#### Records shown ####

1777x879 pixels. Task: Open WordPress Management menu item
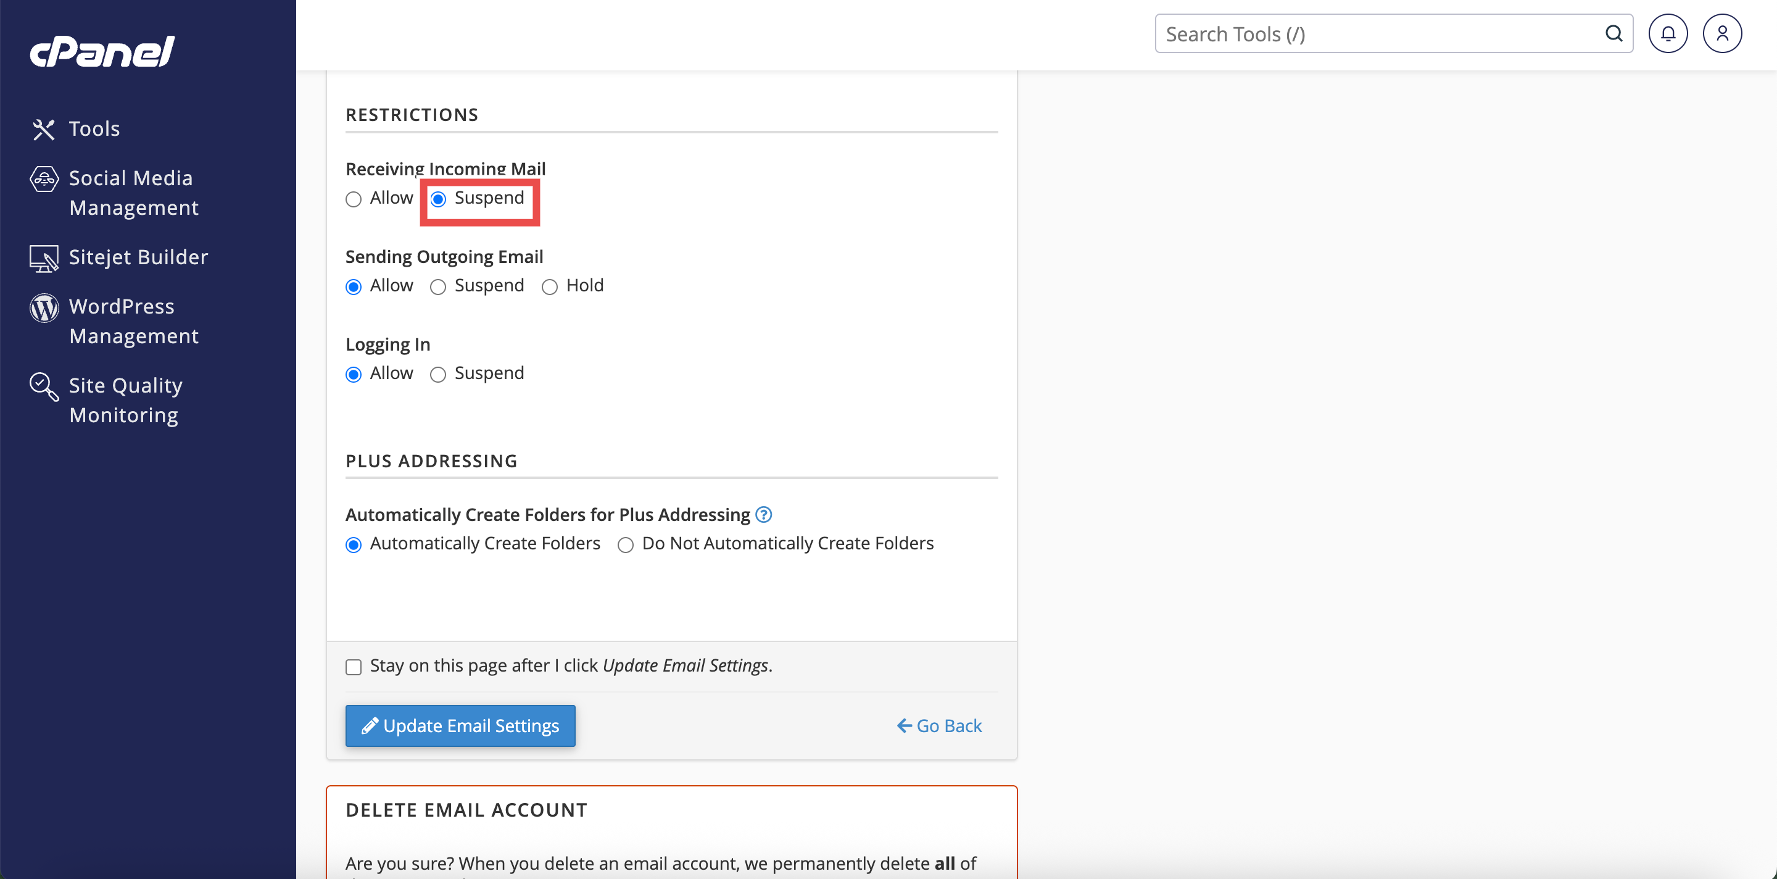point(133,321)
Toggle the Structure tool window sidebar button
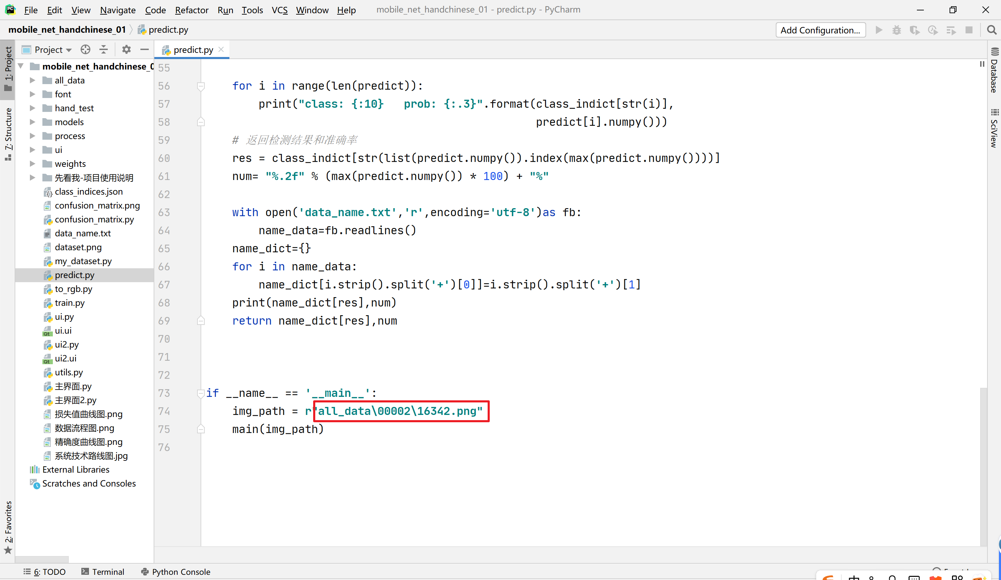 (x=8, y=133)
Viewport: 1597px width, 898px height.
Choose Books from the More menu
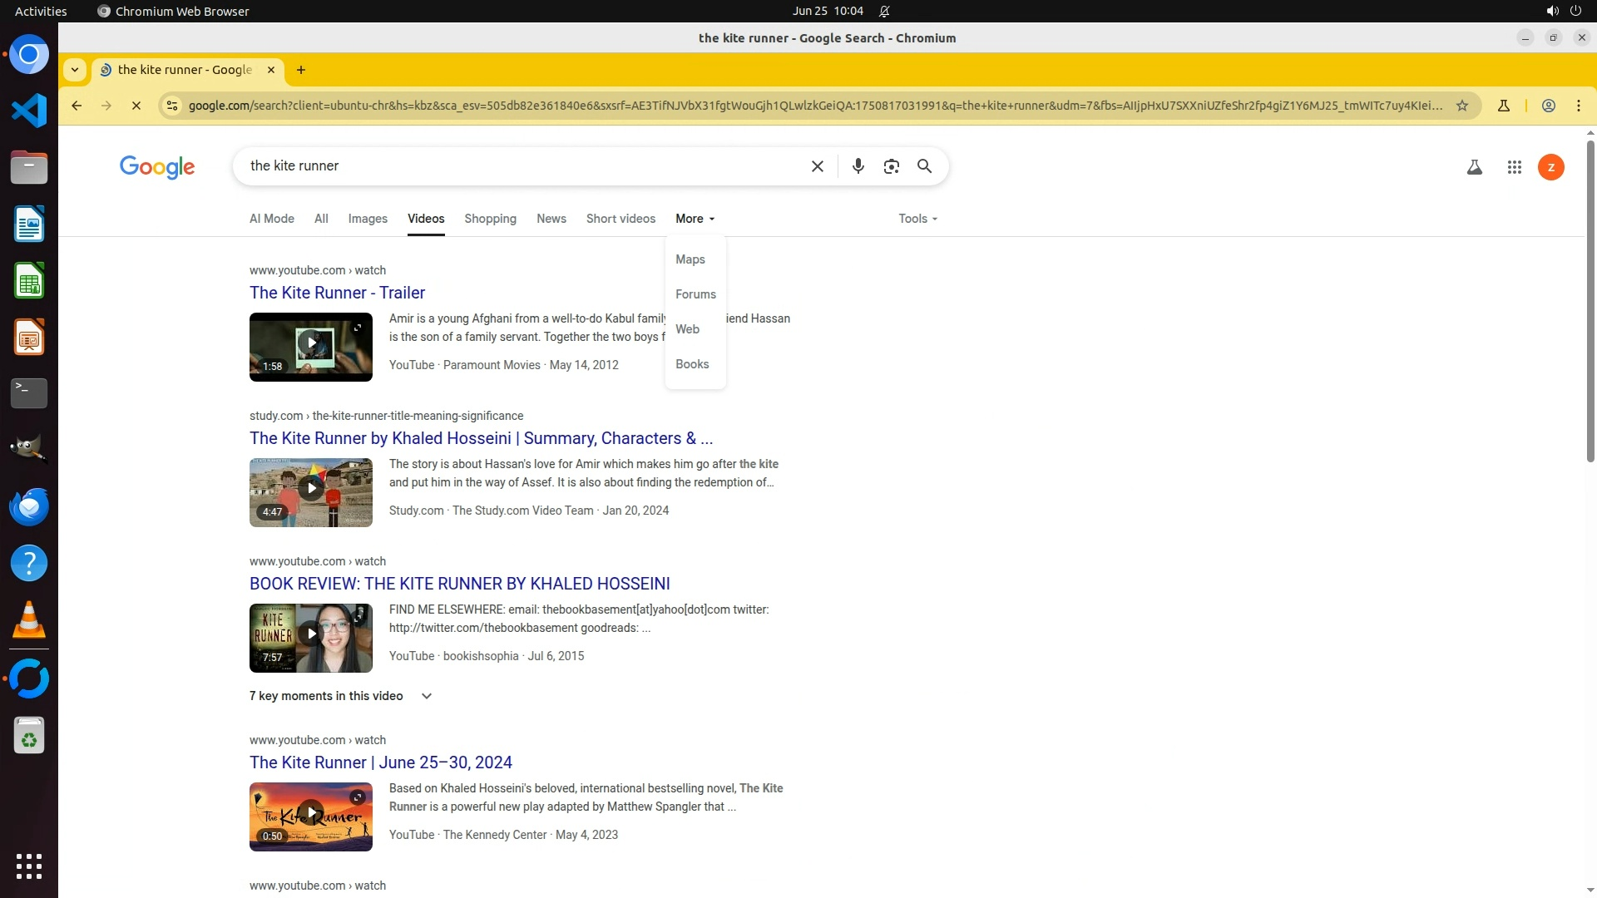click(692, 364)
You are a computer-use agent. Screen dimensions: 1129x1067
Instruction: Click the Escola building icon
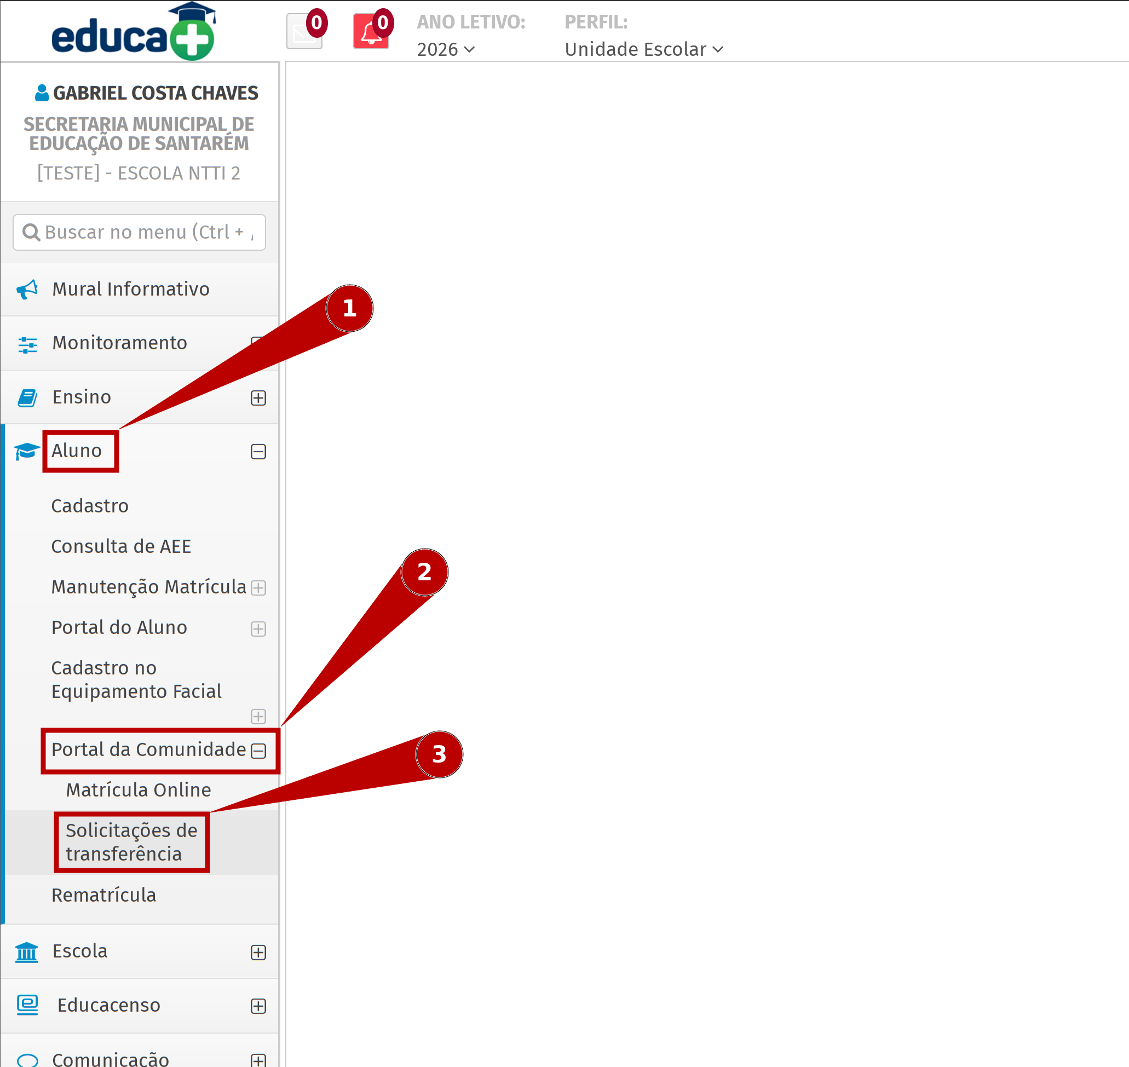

####

◆ Exercise details ◆
No pictures belong in the answer. It must repeat exactly the lines from the line with "Toggle the Structure" through the final line of the records.

◆ Answer for this exercise ◆
Toggle the Structure tool window sidebar button
 (x=8, y=133)
Viewport: 1597px width, 898px height.
Choose Books from the More menu
click(692, 364)
You are a computer-use agent. Screen dimensions: 1129x1067
Instruction: Click the Escola building icon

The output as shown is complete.